WHAT TO PRODUCE: Pull each line holding the word "will" from the data.

DATA FOR THIS TASK:
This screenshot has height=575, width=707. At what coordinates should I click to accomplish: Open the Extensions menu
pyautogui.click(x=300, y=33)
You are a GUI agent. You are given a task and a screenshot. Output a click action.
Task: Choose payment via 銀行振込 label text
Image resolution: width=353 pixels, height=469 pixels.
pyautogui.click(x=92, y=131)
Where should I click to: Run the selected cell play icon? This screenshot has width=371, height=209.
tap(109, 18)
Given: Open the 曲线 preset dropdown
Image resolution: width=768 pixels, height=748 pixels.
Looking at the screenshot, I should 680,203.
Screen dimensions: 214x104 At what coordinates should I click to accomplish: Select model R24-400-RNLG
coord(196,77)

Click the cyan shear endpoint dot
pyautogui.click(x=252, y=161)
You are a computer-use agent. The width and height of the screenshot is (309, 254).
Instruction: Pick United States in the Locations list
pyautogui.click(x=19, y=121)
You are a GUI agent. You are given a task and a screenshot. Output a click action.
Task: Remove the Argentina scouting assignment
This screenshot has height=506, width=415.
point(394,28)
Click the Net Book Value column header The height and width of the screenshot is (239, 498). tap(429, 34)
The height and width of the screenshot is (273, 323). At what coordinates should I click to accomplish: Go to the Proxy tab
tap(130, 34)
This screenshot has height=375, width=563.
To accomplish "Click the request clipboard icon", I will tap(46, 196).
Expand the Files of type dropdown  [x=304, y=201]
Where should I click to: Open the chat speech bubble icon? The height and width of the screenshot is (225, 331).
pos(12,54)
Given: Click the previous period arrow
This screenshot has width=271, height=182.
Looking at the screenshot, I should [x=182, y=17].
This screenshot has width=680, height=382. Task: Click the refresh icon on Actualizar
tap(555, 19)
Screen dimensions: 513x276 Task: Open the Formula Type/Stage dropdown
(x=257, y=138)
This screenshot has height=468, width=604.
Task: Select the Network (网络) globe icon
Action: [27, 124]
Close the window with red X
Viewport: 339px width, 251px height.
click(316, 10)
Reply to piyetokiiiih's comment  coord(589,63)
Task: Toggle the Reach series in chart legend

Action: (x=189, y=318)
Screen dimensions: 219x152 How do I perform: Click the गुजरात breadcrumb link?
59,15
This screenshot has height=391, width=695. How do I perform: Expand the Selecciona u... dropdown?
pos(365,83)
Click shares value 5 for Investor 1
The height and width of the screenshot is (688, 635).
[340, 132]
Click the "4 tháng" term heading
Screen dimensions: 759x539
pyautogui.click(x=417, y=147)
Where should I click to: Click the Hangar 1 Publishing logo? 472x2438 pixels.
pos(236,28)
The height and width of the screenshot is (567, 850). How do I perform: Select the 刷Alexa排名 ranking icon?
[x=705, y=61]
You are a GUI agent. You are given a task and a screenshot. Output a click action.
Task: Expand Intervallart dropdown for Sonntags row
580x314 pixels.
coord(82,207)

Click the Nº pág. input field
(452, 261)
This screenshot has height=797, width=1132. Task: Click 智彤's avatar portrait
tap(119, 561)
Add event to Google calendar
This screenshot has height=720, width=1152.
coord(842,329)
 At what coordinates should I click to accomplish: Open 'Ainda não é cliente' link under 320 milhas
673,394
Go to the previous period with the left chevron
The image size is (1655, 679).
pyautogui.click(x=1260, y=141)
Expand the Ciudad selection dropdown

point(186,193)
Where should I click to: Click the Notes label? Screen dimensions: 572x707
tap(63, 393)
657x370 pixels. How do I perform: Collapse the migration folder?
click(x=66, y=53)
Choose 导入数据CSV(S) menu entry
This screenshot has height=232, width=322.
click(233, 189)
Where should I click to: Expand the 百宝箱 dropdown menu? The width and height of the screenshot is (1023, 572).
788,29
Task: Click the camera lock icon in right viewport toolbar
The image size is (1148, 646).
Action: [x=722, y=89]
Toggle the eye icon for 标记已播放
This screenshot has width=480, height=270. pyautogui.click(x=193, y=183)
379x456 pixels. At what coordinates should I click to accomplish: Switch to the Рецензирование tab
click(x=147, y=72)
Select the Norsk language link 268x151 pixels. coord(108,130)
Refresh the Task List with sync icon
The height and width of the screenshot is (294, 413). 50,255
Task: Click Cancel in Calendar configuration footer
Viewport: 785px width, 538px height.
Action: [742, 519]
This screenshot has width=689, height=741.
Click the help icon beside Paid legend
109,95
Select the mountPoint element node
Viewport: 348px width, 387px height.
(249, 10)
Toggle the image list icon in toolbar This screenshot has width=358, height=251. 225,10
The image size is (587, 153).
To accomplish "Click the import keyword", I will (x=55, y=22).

SOLUTION FOR THIS PROBLEM:
To accomplish "Click the request clipboard icon", I will tap(46, 196).
To accomplish "Click the import keyword", I will (x=55, y=22).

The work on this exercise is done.